THERE ARE MANY reasons for picking up one of the best Fitbits, and for a lot of people those reasons include being able to track their sleep. Strap a Fitbit smartwatch or tracker to your wrist and it'll monitor your slumber, recording the amount of time you're asleep as well as the quality of the sleep you're getting.

If you want to know how to track sleep using your Fitbit, we'll explain how it works here—the hardware you need, and the options you've got in the accompanying Fitbit app. The good news is, a lot of the hard work is done for you: Just by wearing a Fitbit at bedtime you're well on the way to collecting some useful sleep data.

Choose Your Device

Every Fitbit out there can track your sleep in terms of how long it lasts, and every Fitbit with a heart rate monitor—which is all of the newer devices launched in the last few years—can also figure out the differences between sleep stages. Fitbits with heart rate monitors can discern between light sleep, deep sleep, and REM sleep, when vivid dreams are more likely.

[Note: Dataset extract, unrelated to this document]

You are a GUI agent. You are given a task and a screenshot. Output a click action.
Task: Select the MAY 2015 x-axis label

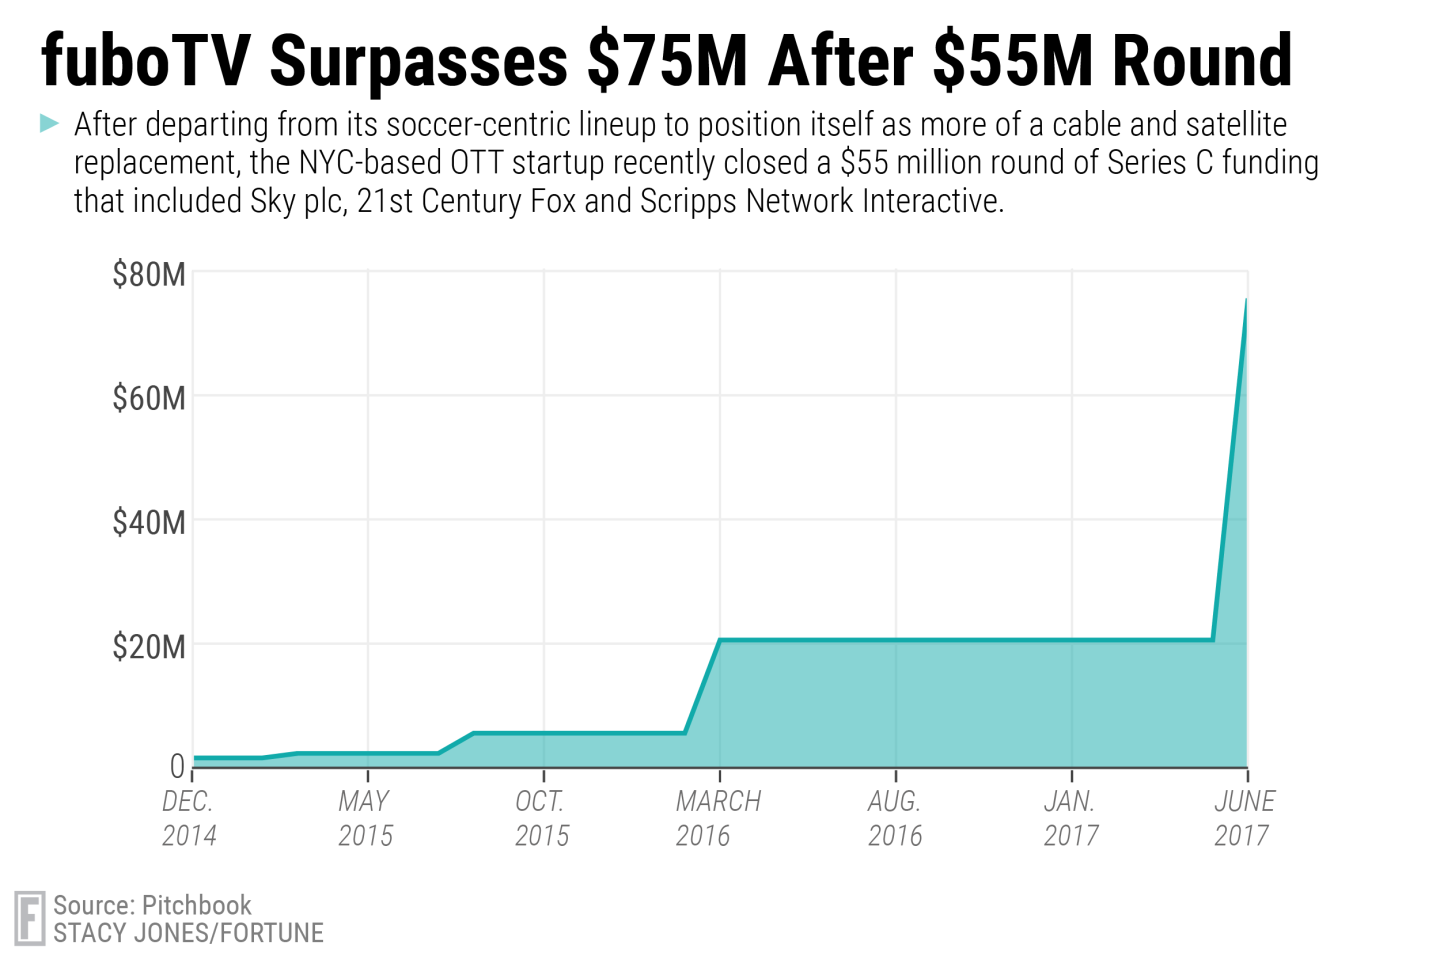click(365, 818)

The Sleep Profile feature, a more detailed breakdown of your sleep that appears once a month, is available only on specific models. To get those reports, you’ll need a Charge 5, Charge 6, Inspire 2, Inspire 3, or Luxe tracker, or any Sense or Versa watch (except the very first Versa model from 2018). Google Pixel watches can track your sleep as well; remember that Google owns Fitbit, so the Pixel watches have some of the same functionality.

You also need a Fitbit Premium subscription to get Sleep Profiles, though all the other sleep tracking features are available for free. Premium plans cost $10 a month and give you a range of extra insights across the board, not just more data about your sleep. They also provide access to a library of workout videos and audio tracks, with guided meditations, sleep aids, and audio tracks that guide you during a run or workout.

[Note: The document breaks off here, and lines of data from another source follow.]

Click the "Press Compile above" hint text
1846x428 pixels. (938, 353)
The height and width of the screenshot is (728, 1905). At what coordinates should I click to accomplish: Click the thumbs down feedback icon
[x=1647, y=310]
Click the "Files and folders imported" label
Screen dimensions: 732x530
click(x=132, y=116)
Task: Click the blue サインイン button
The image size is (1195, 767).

With your Fitbit purchased and charged up, you can simply place it by your phone, then open the Fitbit app for Android or iOS, and you should see a prompt to connect the device—provided Bluetooth is enabled on your phone. All of your physical activities will then start to be logged and synced automatically to the app.

Track Your Sleep

You don't need to press a button or turn on a toggle switch for your Fitbit device to start logging your sleep; it does so automatically once it recognizes your body is going into sleep mode. It'll record naps of an hour or longer, too. In a sense, all you have to do to track your sleep with a Fitbit is to wear it.

There's a little bit more to know about it. Your Fitbit will be smart enough to detect restless sleep through the way your body's moving, and if your wearable has a heart rate monitor built in, it knows what to look for to tell the difference between light, deep, and REM sleep. When your Fitbit feels you moving in ways that wouldn't be possible if you were asleep, the sleep logging is stopped.

Open up the Today tab in the Fitbit app to see the sleep you logged last night, in hours and minutes. If you tap on the sleep card, you can see your stats going back over time, for several months or even a year. You're able to toggle between Hours slept and Sleep schedule using the buttons under the charts.

If your device has a heart rate monitor, which all but the oldest Fitbits do, you get a sleep score as well: This weighs several factors, like the amount of moving you did during the night and the amount of deep sleep you got, to give you a number up to 100. The higher this is, the better you're doing in terms of sleep.

Keep tapping through on the stats to see more details—which times of night you were in deep or light sleep, for example. If you're a Fitbit Premium subscriber, you get a Sleep Profile reading too: This uses various sleep metrics to tell you about trends in your sleep patterns, and how they compare to other people of your age and gender.

If your Fitbit has made a mistake in its calculations, you can edit a sleep period: Just tap on it from the sleep dashboard in the app, then tap the pen icon (top right). If you forget to wear your Fitbit overnight, tap the + (plus) button in the top-right corner of the sleep dashboard, then choose Add Sleep Log.

Tap the gear icon up in the top-right corner of the sleep dashboard screen to set your sleep goals, including when you want to get to bed and how long you want to stay there. The Fitbit app uses this information in its reports and charts to help you see how well you're doing. You can even have the app remind you when it's time to head to bed.

As you log more and more sleep, you'll find the stats become more and more useful—you can really see where you're doing well and where you need to improve. As all the data is logged in the app, it stays in place if you upgrade your Fitbit and switch to a different device, so your sleep logging can carry on uninterrupted.